The Effect of Task Difficulty on Child Preference for Fluent and Disfluent Work Schedules
|JODI ELIZABETH NUERNBERGER (Southern Illinois University - Carbondale), Nicole Heal (Melmark New England), Kristina Vargo (Southern Illinois University - Carbondale), Stephanie Hood (Southern Illinois University)|
A concurrent-chains arrangement was used to identify child preference for the temporal distribution of work and reward delivery within fluent and disfluent work schedule arrangements with four typically developing preschool children. The effects of task difficulty on preference for the work schedule arrangement was assessed by alternating two task assessments (i.e., easy and difficult) in a reversal design. Although the effects of task difficulty were unclear, differentiated choice responding was evident between work schedule arrangements. Two participants showed exclusive preference for the fluent work schedule arrangement; one participant showed a preference for the disfluent work schedule arrangement; and one participants preference was unclear.

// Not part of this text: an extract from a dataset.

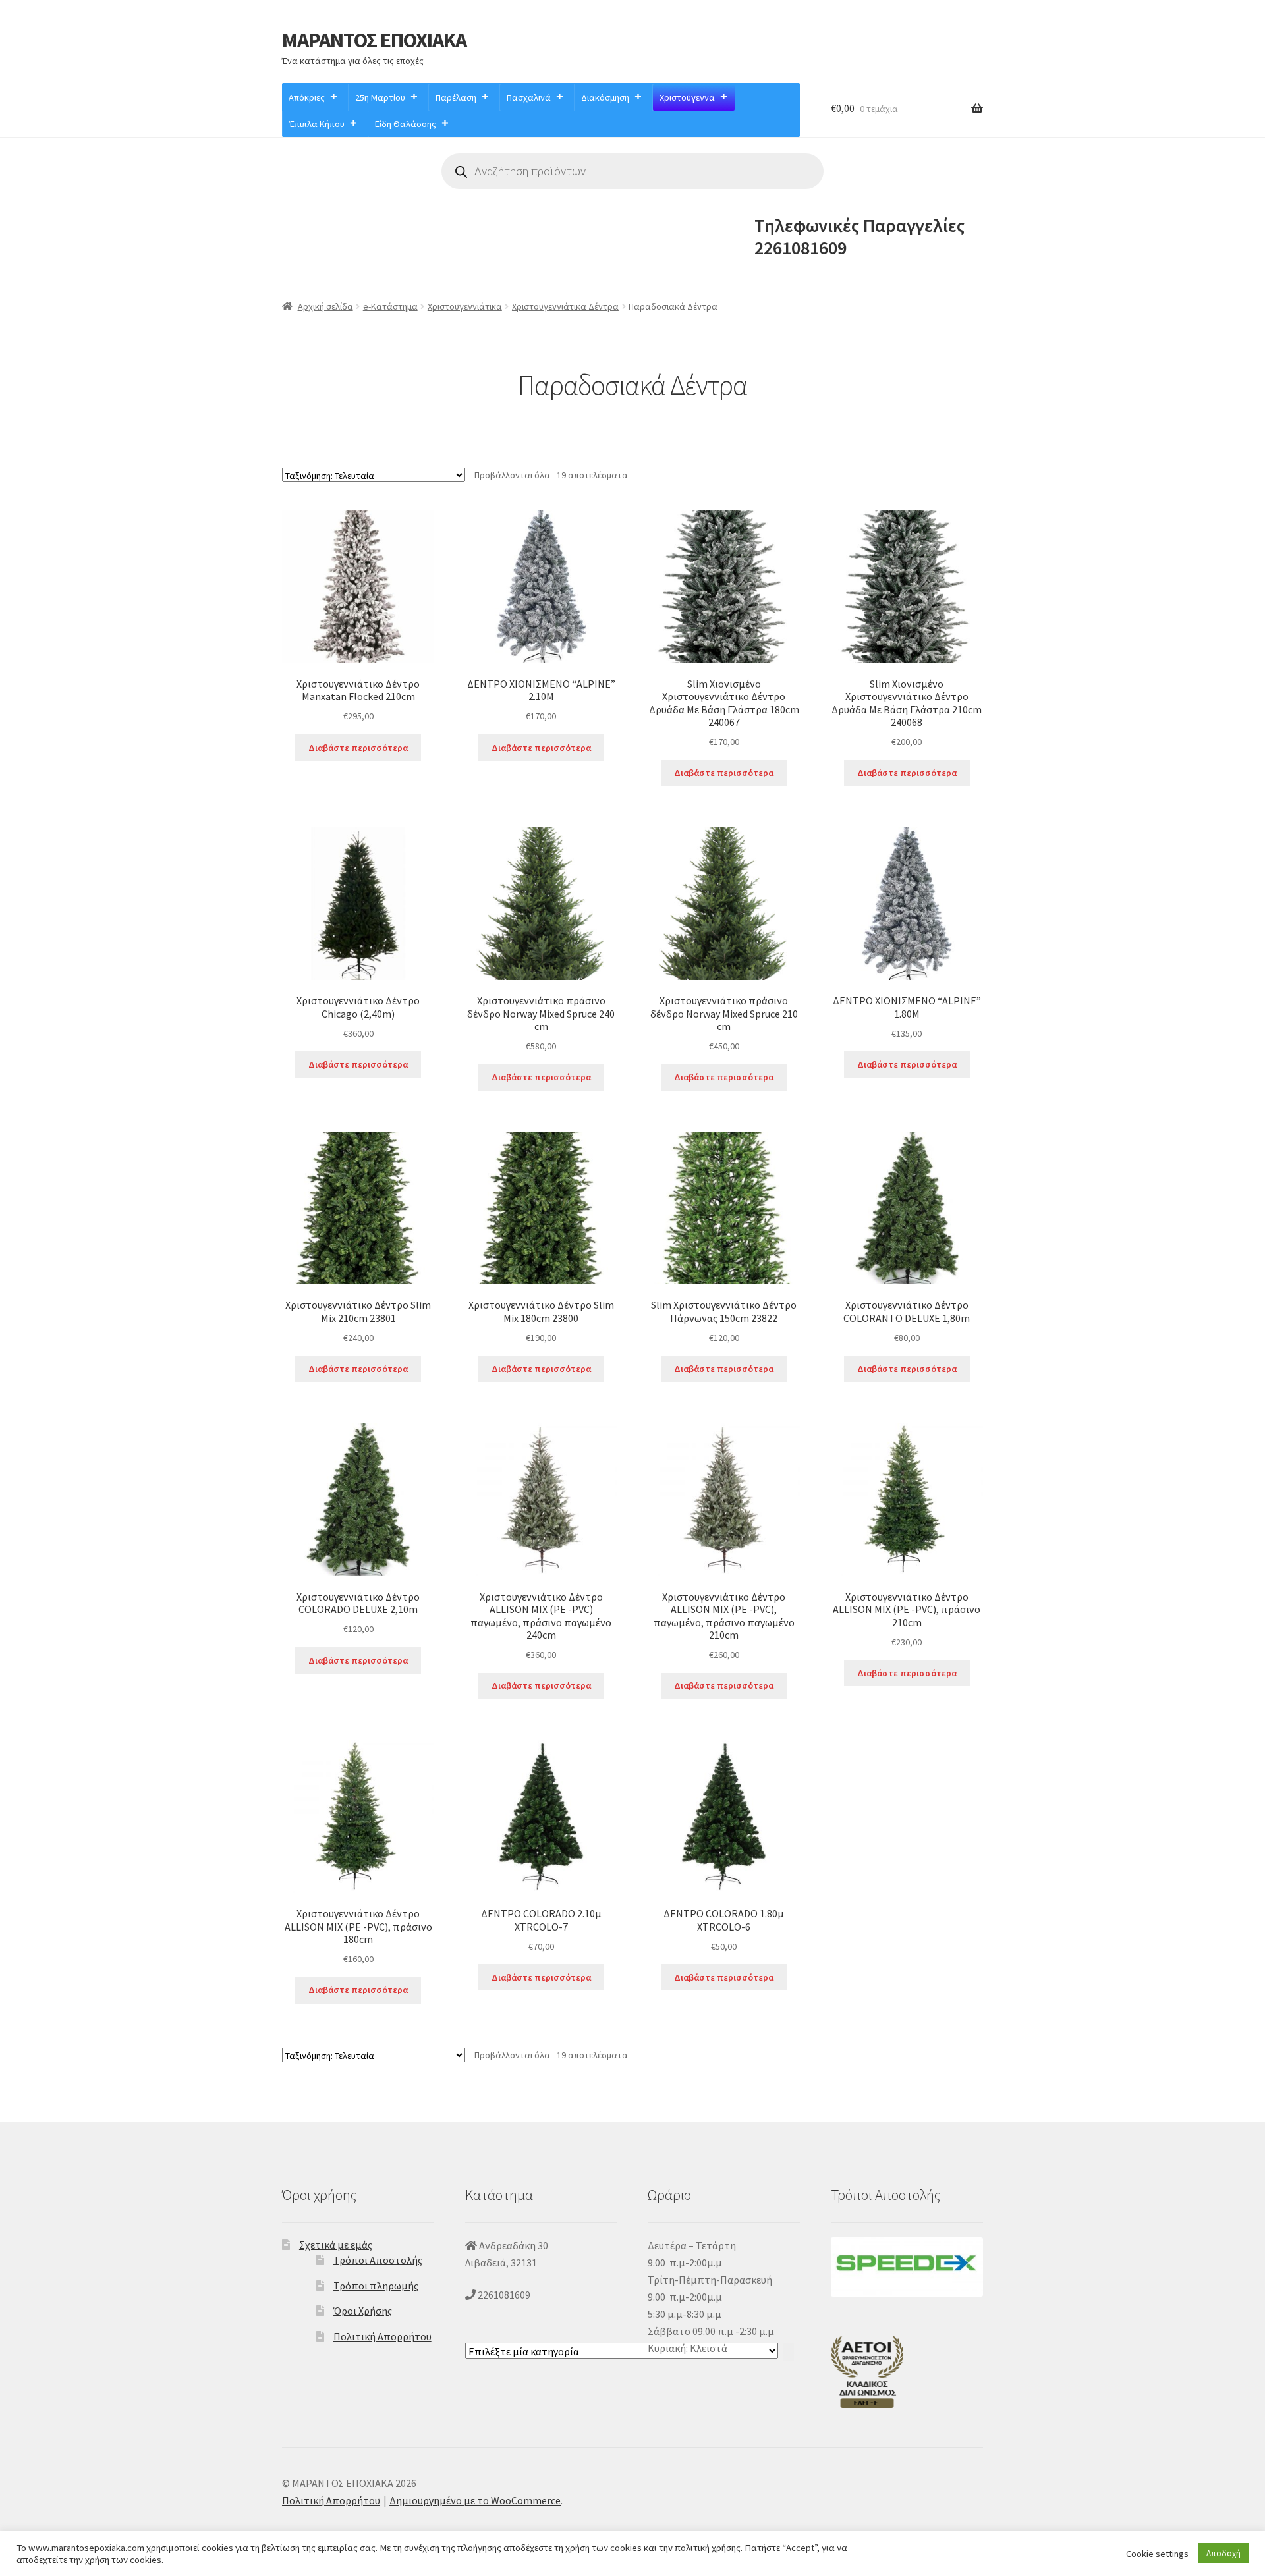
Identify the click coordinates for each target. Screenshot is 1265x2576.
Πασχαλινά (529, 97)
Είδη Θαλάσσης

An Evaluation of Preschoolers Preference for Quantitatively Differing Options
|JONATHAN R. MILLER (University of Kansas), Derek D. Reed (University of Kansas), Laura Dyan White (University of Kansas)|
Studies on choice have shown that both human and nonhumans prefer situations in which they can choose over those in which they cannot. However, the extent to which the number of available options influences preference for choice has not been thoroughly addressed in the behavioral literature. The current study assessed preschool childrens preference for differing numbers of options. A concurrent-chains arrangement was used to assess preference for three bin options: 0 toys (A), 6 toys (B), and 30 toys (C; five identical sets of Bin B toys). Initial-link selections resulted in 2-min access to the contents of the bin in the terminal link. Participants were first exposed to forced-choice trials with each of the three bins. Next, participants were allowed to select a bin during free-choice trials. Data were collected on initial-link selection, as well as latency to select toys, frequency of switching toys, and duration with first selected toy. Current results indicate preference for fewer options. Implications are discussed in terms of a behavioral economics model for the social psychology concepts of choice overload and buyers remorse, as well as a framework for whychosen architecture can serve as an antecedent intervention for problem behavior.